Arriving in New York in 1966 from Australia with her young daughter Tracy, Helen Reddy (Tilda Cobham-Hervey) is given a short sharp lesson in the ways of the music business when a promised recording contract is welshed on and she is taken advantage of by club owners paying her less than the band because she is in the country illegally, and she’s a woman.

According to the industry The Beatles have changed everything and women singers are just not viable. Almost destitute Reddy meets Jeff Warn (Evan Peters) through her journalist friend Lilian Roxon (Danielle Macdonald), an ambitious manager who befriends her, become lovers and eventually marrying.

Moving the family to Los Angeles promising to work on her behalf and get a deal and concerts, Wald gets side-tracked with Deep Purple, with the excuse that they are what people want to hear, to which Reddy replies but women don’t! Reddy pushes him to make the opportunities happen eventually having to lock Jeff in his office, forcing him to repeatedly call Capitol records until they finally bend and agree to let her record a single.

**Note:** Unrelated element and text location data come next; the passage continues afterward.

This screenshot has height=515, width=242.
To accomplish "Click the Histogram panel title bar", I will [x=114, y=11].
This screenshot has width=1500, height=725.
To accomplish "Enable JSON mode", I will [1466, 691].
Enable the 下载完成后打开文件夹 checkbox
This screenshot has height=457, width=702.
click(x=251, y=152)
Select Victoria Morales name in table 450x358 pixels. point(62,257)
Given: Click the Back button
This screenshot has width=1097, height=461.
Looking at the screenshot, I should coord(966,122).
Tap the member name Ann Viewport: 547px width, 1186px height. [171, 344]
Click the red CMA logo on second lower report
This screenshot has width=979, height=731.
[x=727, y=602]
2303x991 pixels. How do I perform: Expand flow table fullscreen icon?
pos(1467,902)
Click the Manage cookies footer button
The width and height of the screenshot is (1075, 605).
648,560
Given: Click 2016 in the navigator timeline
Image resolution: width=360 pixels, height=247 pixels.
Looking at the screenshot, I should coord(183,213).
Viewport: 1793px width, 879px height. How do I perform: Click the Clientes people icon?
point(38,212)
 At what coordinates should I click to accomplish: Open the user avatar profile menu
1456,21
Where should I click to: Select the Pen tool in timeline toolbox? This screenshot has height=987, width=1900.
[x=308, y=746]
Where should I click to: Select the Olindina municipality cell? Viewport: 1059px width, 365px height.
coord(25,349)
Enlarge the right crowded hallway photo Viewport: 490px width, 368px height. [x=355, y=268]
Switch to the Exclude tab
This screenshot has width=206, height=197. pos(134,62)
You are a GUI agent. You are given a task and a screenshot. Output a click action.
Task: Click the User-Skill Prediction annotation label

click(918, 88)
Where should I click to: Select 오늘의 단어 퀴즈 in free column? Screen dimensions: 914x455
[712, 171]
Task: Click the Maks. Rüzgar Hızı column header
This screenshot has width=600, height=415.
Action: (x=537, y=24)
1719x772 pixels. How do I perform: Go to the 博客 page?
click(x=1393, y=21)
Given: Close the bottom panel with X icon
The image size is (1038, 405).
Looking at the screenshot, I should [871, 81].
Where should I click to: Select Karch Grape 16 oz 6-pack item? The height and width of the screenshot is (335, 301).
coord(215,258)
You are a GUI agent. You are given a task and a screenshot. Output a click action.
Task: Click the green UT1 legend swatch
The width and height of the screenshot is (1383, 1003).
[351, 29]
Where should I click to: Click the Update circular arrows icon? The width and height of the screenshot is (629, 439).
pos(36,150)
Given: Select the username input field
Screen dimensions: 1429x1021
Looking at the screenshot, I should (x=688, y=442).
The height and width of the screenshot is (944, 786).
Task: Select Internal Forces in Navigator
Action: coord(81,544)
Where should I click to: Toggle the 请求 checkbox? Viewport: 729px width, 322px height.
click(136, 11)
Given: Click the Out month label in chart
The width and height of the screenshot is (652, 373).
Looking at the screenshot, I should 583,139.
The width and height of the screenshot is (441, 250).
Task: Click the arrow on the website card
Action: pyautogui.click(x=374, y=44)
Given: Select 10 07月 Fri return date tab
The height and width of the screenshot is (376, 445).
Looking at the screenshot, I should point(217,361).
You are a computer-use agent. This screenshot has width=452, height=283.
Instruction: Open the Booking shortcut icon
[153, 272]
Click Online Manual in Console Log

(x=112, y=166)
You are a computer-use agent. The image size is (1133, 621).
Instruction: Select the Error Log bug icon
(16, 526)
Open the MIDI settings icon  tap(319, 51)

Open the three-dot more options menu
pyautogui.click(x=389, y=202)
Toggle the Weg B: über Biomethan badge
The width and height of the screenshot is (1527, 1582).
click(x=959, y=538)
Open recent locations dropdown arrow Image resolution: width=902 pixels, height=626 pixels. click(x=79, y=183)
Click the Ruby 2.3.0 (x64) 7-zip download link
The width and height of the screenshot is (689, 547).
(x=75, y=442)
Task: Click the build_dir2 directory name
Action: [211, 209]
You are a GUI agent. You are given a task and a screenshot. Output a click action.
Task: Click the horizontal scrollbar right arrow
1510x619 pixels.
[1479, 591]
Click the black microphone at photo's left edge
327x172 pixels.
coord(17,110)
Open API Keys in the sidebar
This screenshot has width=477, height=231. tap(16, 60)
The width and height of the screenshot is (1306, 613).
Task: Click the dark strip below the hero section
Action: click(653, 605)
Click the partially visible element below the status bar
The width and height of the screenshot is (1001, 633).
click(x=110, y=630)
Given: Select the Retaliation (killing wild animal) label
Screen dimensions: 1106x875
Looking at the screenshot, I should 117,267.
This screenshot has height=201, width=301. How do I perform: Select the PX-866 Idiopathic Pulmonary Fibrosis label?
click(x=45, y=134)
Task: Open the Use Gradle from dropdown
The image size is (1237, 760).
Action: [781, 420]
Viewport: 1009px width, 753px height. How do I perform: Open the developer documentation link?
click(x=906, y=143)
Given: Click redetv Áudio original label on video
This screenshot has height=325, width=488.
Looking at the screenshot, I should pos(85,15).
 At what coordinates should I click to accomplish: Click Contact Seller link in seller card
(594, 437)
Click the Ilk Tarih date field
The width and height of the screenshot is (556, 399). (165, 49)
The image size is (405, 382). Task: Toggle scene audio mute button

From then on they prosper, TV, concert and album offers come flooding in as well as the money. So far so conventional a bio-pic it’s here that the equalities issues and career start to intertwine with the growing movement in the US for women’s rights. We also see a marked assertiveness and confidence in Reddy during interviews and in her push to get I Am Woman released as a single, which is patronisingly laughed off during a record company meeting.

Relegated to an album track, through hard marketing it eventually became a hit and an anthem for the women’s movement. At the same time Warn and Reddy’s relationship deteriorates due to his drug habit and financial decisions that wreck the stability of the family

It’s obvious why director Unjoo Moon and writer Emma Jensen concentrated on this particular time in Reddy’s life; from a difficult start she reaches her career's critical and commercial heights plus her growing involvement in contentious equality issues of the day. It also allows them develop her character from her nervy New York early days to being confident and (mostly) in control during the golden years. The film does drift into the 80’s, hinting at a drop in sales, her desire to return to jazz and her retirement from music only to re-emerge several years later.

Also from a plainly dramatic perspective there’s the tussles with Jeff as he struggles with his demons and his wife’s success and the wider social changes. Peters and Cobham-Hervey are excellent in their roles as the fractious couple but the pathos is with Macdonald as Lilian, the friend cruelly cast adrift in the wake of Helen’s success.

And that is the main problem with the film Its cohesive enough and doesn’t jar as the events unfold it’s just lacks any real emotional depth, that is right up until the final section of the film. That doesn’t include the short character profiles at the end that are out of date as Helen Reddy sadly passed away within a month of the film’s release.

I Am Woman is currently on theatrical release and available on digital platforms.